The result is a new kind of "neo-ritualist" cinema. In Nomadland, trauma is not a psychological backstory to be overcome, as it might be in a conventional Hollywood drama, nor is it repressed into the silent spaces of the family home, as in Ozu’s Tokyo Story. Instead, the trauma of economic collapse and personal loss is externalized and performed through the ritual of movement. Fern’s journey is a post-2008 critique of the American Dream, where the open road is no longer a symbol of freedom but of precarity. Her cross-cut rituals, the silent work, the lonely drive, the temporary community, form a litany for a lost way of life.
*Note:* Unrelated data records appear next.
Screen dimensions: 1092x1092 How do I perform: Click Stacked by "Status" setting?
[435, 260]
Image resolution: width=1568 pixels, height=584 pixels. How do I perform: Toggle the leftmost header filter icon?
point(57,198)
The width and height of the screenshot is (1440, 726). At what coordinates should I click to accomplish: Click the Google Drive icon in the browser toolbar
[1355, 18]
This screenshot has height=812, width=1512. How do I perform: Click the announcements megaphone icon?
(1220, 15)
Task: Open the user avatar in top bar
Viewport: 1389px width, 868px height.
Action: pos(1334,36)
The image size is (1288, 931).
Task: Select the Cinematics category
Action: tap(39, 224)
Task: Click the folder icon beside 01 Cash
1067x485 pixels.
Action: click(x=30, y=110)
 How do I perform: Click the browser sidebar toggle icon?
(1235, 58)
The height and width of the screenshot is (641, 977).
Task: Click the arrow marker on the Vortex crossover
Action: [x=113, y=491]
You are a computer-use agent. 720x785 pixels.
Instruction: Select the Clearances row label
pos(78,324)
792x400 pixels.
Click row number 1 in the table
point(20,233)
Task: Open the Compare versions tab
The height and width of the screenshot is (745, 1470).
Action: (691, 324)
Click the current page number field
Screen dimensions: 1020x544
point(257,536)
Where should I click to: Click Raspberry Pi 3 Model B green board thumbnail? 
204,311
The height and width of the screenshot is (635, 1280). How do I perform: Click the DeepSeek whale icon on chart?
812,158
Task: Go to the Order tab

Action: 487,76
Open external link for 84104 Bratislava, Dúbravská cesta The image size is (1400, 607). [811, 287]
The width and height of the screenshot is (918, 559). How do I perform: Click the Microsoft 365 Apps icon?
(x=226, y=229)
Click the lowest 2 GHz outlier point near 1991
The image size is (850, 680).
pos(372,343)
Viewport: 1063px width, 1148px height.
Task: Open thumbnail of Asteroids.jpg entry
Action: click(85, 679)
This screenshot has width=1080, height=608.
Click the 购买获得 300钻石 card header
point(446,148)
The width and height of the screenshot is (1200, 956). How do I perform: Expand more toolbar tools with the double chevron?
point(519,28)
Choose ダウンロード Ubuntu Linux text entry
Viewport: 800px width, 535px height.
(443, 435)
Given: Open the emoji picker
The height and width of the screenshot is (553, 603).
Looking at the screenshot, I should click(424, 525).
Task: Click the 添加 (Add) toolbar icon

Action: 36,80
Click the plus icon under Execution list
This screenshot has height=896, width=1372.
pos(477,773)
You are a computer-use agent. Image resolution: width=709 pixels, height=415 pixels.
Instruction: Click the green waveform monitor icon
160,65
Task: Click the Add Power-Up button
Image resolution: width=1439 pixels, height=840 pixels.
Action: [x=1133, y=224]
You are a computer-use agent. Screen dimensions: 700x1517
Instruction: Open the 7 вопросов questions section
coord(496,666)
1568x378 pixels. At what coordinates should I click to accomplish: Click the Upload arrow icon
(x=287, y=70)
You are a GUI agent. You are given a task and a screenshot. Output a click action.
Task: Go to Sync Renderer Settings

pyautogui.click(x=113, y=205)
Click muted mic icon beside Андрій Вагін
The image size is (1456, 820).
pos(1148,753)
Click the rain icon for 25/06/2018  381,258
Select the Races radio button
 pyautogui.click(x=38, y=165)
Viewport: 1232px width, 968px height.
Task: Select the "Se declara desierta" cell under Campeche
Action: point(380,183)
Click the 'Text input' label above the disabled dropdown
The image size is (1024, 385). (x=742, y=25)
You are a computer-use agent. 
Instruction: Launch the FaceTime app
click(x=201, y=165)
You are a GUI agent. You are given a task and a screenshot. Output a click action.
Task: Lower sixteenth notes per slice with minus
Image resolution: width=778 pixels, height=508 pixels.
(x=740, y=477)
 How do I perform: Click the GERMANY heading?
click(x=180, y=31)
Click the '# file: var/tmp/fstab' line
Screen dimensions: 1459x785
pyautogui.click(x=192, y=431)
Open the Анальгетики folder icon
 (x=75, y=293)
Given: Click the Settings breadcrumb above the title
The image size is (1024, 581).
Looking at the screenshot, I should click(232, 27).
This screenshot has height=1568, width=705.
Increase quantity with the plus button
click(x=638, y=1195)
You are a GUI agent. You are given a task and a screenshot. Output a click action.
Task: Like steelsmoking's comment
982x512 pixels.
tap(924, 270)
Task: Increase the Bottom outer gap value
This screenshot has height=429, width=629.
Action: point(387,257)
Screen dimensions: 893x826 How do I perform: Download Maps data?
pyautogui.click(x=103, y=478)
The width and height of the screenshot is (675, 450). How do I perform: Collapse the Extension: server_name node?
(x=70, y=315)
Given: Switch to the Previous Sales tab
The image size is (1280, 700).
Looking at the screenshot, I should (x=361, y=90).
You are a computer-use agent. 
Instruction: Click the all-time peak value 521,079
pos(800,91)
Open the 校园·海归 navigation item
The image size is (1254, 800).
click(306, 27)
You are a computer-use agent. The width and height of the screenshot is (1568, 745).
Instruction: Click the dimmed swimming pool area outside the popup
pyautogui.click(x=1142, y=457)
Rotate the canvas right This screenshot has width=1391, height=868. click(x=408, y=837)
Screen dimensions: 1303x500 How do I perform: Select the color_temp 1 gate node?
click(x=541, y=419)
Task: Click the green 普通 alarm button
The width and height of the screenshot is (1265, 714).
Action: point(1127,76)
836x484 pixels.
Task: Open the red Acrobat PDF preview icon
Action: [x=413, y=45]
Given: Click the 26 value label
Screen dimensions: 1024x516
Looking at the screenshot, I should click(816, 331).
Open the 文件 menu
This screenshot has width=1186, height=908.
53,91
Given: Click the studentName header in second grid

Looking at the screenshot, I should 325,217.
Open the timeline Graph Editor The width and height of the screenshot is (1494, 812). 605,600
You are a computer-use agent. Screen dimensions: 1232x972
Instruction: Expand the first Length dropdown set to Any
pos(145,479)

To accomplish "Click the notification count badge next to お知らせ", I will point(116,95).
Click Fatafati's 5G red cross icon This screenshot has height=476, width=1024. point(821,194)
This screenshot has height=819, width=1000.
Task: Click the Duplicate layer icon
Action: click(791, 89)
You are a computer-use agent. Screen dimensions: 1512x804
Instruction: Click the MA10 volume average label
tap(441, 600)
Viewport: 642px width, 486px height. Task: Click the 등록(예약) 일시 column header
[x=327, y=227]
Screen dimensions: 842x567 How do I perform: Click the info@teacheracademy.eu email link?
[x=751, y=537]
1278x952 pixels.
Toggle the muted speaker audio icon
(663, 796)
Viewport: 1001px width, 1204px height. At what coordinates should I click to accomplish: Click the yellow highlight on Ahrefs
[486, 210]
This formal choice carries profound political weight. For Kiarostami, working in the context of post-revolutionary Iran with its strict censorship, the slowness and repetition were a form of subtle resistance. By focusing on a man’s existential crisis with such unyielding patience, he carves out a space for profound human questions that transcend state ideology. His Palme d'Or win, shared with Shohei Imamura's The Eel (another film about a man grappling with a past crime through repetitive, ritualistic labor), signaled a global cinematic moment, a recognition of form as a vessel for complex, unresolved interiority. Zhao, working in a vastly different context, adapts this language to critique the failures of late-stage capitalism. The nomadic loop is the logical outcome of a system that discards people and places like refuse.

This transpacific dialogue, where Ozu’s repressed memory, Kiarostami’s exposed repetition, and New Hollywood’s introspective realism meet in the nomadic frames of the 21st century, challenges the Eurocentric telling of film history. It reveals how formal strategies evolve and are re-signified across cultural and historical divides, used not just to tell stories, but to embody states of being that narrative arcs cannot contain.

IV. The Haunting of the Cut

What finally lingers from these films is not just the images, but the feeling of the cuts themselves, their quiet audacity. In the silent era, the power of cross-cutting was often amplified by musical accompaniment, an accelerando that urged the image forward. Here, the cuts are often cloaked in diegetic sound or silence. The scrape of Fern’s tools, the rumble of Badii’s engine, the whisper of the wind, these are the sounds that bridge the edits. The absence of a non-diegetic score to guide our emotional response is crucial. It denies us the comfort of catharsis.

This creates what I would call a "haptic repetition." The viewer does not simply observe the ritual; we are made to feel its texture, its grinding duration. We endure the journey with the characters. This refusal of emotional release is a radical act in a cinematic culture predicated on resolution. Pauline Kael famously championed films for their kinetic, emotional, and even sensual impact. These films offer a different kind of impact: the slow, sustained ache of endurance.

In the final, bewildering moments of Taste of Cherry, Kiarostami breaks the fourth wall entirely. After Badii lies down in his grave and the screen fades to black, we cut to grainy video footage. We see the film crew, including Kiarostami himself, milling about on the same green hills (now vibrant, not dusty) where the film’s drama unfolded. The soldiers march by, smiling. This final cut shatters the ritualistic stasis we have been trapped in for ninety minutes. It releases us. But what does this release signify? Is it an assertion that artifice is the only escape from the existential loop? Or is it a reminder that the trauma we witnessed was a construction, a thing to be examined rather than merely experienced?

The film withholds an easy answer. Much like Zhao’s ending, which sees Fern driving away once more, continuing her loop rather than ending it, Kiarostami’s conclusion opens up new avenues for thought rather than closing them. This cinema of ritual repetition does not offer solutions. It does not promise that trauma can be overcome, that the dead can be mourned and left behind, or that a new life can begin. It suggests something more unsettling and perhaps more honest: that for some, living is a ritual of carrying the wound. And the camera, in its patient, unforgiving gaze, can do nothing more, and nothing less, than bear witness to the endless day.